Everyone sees everyone else at all times

So therefore the blind person can see. Which is just as logical as the problem statement as a whole.

[sfotex]

Ok, here's another way to think of it:
there are 3 groups of people on the island:

Those that see 99 blue eyes, 100 brown eyes, and one green eye (i.e. the people with blue eyes)

Those that see 99 brown eyes, 100 blue eyes, and one green eye (i.e. the people with brown eyes)

Those that see 100 brown eyes and 100 blue eyes (the doctor)

WHen the doctor announces he sees someone with blue eyes the people on the island go thru the inductive reasoning that's been outlined in previous emails, and 100 days from the doctors announcment all the people that see 99 blue eyes and 100 brown eyes leave on the ferry.

Is someone had violet eyes, then there would now be 4 groups, so there would be different grouping/reasoning going on.

[komo]

i was hoping i wasnt the only one who thought this. that whole solution only works if there is only one of the announced color (blue in this case). if there is more than one of the announced color then it doesnt work.

if the dr. says "i see someone with blue eyes" and there are more than 1 blue and however many brown, everyone sees someone with blue eyes. the assumption that one of the blues is going to leave each night, eventually leaving just 1 blue for the 100th night cant be made because either all blues leave or none, because no one can make the conclusion that they have blue eyes if there are 2 blues and at least 3 people.

i hope that made sense...

I think jrb is right that this problem is hard to do formally by induction, probably because it's hard to figure out a good notation.

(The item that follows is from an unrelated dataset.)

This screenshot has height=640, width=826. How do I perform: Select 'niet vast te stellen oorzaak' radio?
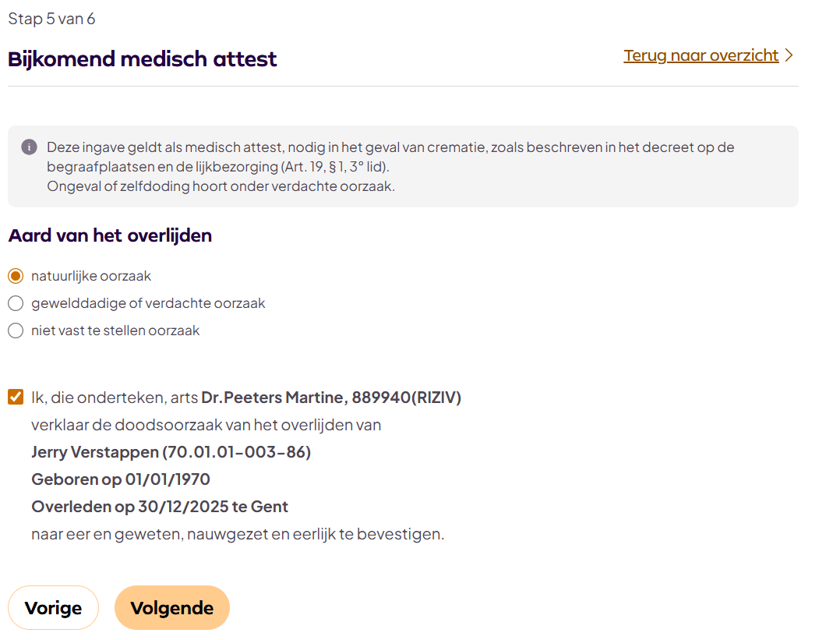(x=16, y=331)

In any case, the way people above have used 'induction' is kind of loose. You don't really need induction here.

The 'proofs' provided above depend on the condition that every person 1) knows the eye color count at all times and 2) acts logically and knows that everyone else acts logicially too. I think the italicized part is what gives jrb & stoli trouble.

So the reasoning for why n blue-eyed people would all individually decide to leave after n days is something like 'given that n-1 days have passed and the n-1 blue-eyed people on the island haven't left, i must also be blue eyed'

THis feels like induction, but isn't really the same thing in a formal sense.

[summit]

However, blue-eyed person A does not know that blue-eyed person B can see someone else with blue eyes. From A's perspective, A might have purple eyes, and B might not see anyone with blue eyes at all.

But after the Doctor makes his statement, and then B does not leave, A learns some new information: A now knows that B can see someone else with blue eyes.

I disagree... knowing about other eye color of one random person does not reveal your own when there are that many people... could be purple.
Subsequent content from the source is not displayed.